In a statement, A-G Dreyfus said that Jagot J is “regarded as outstanding lawyer and an eminent judge”.
“The government congratulates Justice Jagot on her well-deserved appointment. It is a role that she will fill with distinction,” he said.
“We also take this opportunity to again thank Justice Keane for his nine years of distinguished service on the High Court and wish him well in his retirement.”
Lawyers across the country welcomed the decision — not least of all, because Justice Jagot now becomes the 56th justice of the High Court and the seventh woman appointed to the court. Her honour’s accession to the bench also means, significantly, that the High Court boasts more female than male judges in its ranks.
An ‘impeccable jurist’
Law Council of Australia president Tass Liveris said that Jagot J has “demonstrated her commitment to the rule of law and access to justice in this country”.
“She will continue to be a dedicated and respected jurist as she takes up this new role in our nation’s highest court,” he proclaimed.
Australian Bar Association Dr Matt Collins KC supported this, noting that her honour will serve “with integrity and distinction”.
“On behalf of the legal profession, I also thank Justice Keane for his outstanding service, and the contribution he has made to Australian jurisprudence as a judge of the High Court since March 2013 and in his former roles, and wish his honour all the best for his forthcoming retirement.
“Australia is fortunate to have persons of their honours’ calibre who are prepared to serve the community as judicial officers,” Dr Collins noted.
NSW Bar president Gabrielle Bashir SC said: “Throughout her various judicial appointments, Justice Jagot has demonstrated herself to be an impeccable jurist, and a model of clarity, efficiency, diligence, and good humour.

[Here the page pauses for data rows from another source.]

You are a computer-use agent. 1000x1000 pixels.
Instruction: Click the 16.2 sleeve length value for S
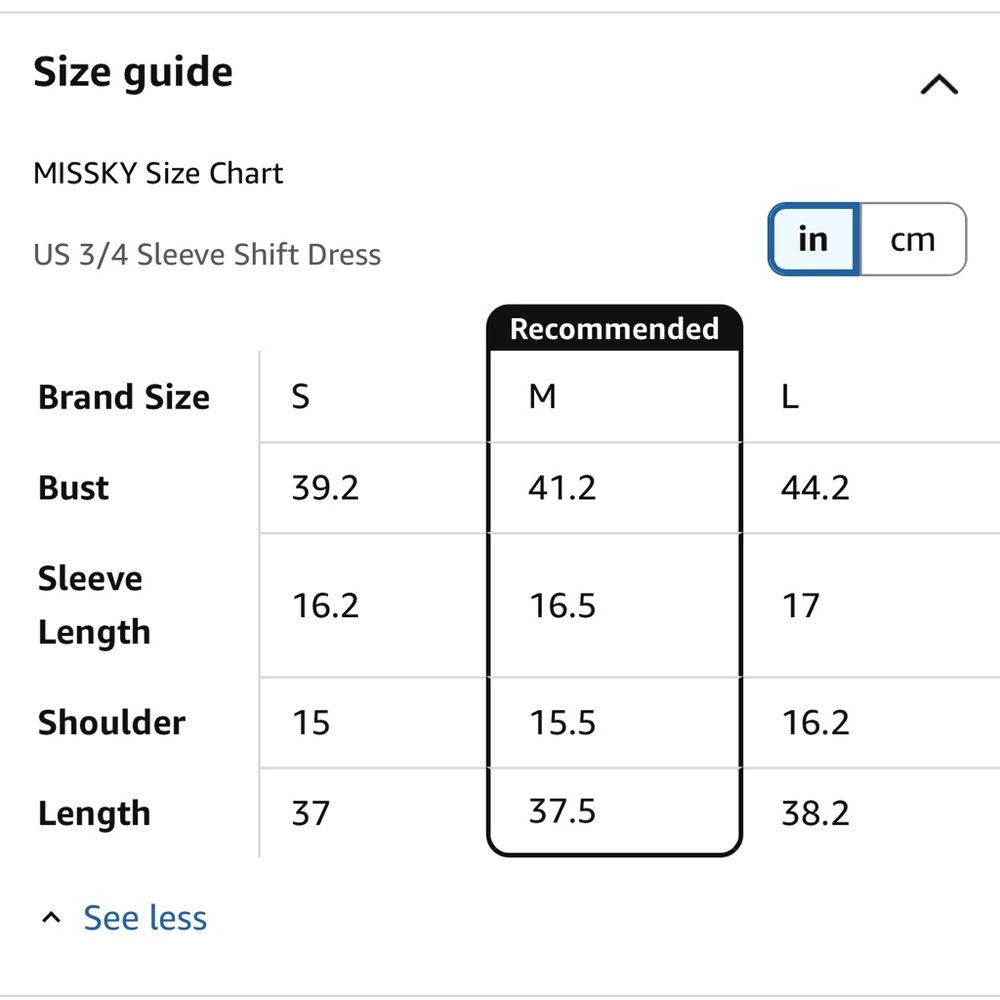point(325,605)
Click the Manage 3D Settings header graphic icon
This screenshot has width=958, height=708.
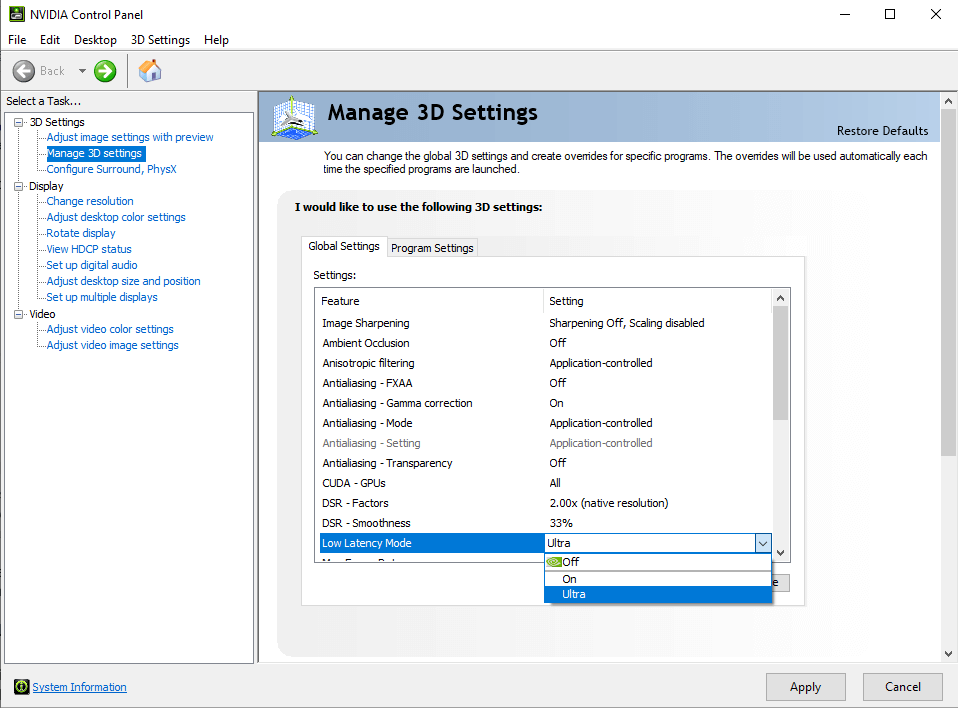pos(293,117)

“The bar has no doubt that she will make a substantial contribution to the jurisprudence of Australian law and the common law more generally.”
Justice Jagot’s appointment, Dr Collins went on, followed a comprehensive period of consultation by the Attorney-General, that included seeking the views of the ABA on suitable candidates.

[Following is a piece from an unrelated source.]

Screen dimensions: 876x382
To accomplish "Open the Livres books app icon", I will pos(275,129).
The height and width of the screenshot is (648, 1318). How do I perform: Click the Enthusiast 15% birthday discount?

“The Attorney-General is to be thanked for the consultative way in which this important decision was approached,” he said.
This sentiment was echoed by Australian Women Lawyers president Leah Marrone, who said that the premier member group for female legal professionals “warmly welcomes the appointment, and we are grateful for the extensive consultation process by the Attorney-General, which included our organisation”.
A passionate mental health advocate
Jagot J is also a board director of the Minds Count Foundation (the writer of this story is also on that board).
Speaking on behalf of the Minds Count Foundation Board, chair Melinda Upton offered “our warmest congratulations to our fellow board member, the Honourable Justice Jayne Jagot, on her appointment to the High Court of Australia”.
“Justice Jagot’s dedication to mental wellbeing in the profession is inspiring, and this significant appointment grounds her personal and professional achievements with even greater judicial service,” Ms Upton said.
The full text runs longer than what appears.